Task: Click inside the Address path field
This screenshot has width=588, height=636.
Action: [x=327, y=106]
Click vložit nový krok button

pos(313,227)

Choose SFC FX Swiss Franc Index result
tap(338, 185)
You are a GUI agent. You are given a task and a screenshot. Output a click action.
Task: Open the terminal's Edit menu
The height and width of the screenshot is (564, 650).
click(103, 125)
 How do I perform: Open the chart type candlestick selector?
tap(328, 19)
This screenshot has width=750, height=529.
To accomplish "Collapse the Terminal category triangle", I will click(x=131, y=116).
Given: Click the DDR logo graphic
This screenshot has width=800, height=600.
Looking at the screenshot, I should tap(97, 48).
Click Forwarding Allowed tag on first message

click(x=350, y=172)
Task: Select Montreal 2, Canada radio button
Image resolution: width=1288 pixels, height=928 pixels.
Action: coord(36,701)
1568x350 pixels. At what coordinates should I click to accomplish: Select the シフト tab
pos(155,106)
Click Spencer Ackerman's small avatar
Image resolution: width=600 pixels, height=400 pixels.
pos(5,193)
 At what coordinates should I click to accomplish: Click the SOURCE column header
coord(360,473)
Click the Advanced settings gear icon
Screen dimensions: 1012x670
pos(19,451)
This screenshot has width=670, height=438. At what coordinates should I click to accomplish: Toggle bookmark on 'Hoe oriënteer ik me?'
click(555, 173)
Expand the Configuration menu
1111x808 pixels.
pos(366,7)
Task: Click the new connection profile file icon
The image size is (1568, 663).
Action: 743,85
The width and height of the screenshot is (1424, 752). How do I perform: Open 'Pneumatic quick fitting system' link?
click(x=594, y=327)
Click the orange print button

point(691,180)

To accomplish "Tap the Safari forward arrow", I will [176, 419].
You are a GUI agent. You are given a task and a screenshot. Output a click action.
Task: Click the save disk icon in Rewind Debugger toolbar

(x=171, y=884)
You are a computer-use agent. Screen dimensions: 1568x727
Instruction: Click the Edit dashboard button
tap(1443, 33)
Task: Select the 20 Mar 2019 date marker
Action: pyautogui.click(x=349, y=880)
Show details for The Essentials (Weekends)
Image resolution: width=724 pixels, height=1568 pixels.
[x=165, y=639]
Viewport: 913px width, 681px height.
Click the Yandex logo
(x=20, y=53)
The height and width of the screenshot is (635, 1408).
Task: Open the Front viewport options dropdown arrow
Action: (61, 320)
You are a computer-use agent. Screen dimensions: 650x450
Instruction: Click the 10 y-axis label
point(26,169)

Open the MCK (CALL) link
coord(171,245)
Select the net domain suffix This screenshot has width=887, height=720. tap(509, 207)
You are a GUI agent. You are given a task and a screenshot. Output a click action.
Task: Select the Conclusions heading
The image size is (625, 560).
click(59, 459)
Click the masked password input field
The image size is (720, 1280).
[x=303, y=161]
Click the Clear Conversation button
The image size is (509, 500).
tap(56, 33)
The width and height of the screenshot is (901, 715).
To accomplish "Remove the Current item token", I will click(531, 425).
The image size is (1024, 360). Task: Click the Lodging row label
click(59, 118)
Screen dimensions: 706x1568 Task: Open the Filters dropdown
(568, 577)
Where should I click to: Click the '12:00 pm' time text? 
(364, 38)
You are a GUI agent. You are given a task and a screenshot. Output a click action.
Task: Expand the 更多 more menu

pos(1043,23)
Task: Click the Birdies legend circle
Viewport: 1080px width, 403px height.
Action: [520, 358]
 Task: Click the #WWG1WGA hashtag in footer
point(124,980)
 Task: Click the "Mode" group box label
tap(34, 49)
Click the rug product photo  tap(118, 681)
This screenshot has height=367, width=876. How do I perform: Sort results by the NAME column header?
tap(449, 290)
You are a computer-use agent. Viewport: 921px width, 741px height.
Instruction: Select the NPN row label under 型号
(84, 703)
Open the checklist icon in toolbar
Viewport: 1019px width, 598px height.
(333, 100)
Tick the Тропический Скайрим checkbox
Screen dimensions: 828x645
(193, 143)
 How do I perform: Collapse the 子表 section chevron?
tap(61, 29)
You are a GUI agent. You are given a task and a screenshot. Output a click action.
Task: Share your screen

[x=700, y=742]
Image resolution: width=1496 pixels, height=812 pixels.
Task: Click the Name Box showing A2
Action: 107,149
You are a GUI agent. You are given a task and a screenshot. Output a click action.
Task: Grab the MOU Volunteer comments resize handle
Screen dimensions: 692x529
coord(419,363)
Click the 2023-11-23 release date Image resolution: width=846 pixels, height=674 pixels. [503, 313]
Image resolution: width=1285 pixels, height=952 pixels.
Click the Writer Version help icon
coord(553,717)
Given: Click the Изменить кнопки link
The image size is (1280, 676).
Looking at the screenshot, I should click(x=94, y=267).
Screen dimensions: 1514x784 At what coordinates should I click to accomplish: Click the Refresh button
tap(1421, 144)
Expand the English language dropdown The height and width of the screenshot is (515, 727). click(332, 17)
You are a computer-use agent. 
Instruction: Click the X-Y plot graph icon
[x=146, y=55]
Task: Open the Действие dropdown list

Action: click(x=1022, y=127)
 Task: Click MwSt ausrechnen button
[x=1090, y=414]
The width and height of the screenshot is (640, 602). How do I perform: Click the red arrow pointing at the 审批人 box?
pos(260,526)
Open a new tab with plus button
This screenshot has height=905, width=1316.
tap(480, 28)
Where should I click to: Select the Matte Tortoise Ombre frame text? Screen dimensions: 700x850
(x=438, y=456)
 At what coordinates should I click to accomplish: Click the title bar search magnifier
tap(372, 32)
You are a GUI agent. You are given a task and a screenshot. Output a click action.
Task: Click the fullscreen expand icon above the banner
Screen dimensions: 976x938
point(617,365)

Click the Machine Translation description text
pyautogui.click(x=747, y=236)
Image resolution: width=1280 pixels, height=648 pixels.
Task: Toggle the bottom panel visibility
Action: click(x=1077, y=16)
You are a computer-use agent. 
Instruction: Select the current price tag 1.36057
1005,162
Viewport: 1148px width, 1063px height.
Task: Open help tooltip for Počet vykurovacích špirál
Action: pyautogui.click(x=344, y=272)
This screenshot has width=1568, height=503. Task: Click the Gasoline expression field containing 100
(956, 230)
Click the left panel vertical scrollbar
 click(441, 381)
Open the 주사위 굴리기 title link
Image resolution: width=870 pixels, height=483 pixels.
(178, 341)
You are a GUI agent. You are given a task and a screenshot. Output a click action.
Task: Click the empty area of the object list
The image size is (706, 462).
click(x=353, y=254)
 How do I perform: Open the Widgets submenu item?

---------------

# Work instruction
Where a line of the data includes the string "item", list that line.

# Exercise response
To accomplish "Remove the Current item token", I will click(531, 425).
 How do I perform: Open the Widgets submenu item?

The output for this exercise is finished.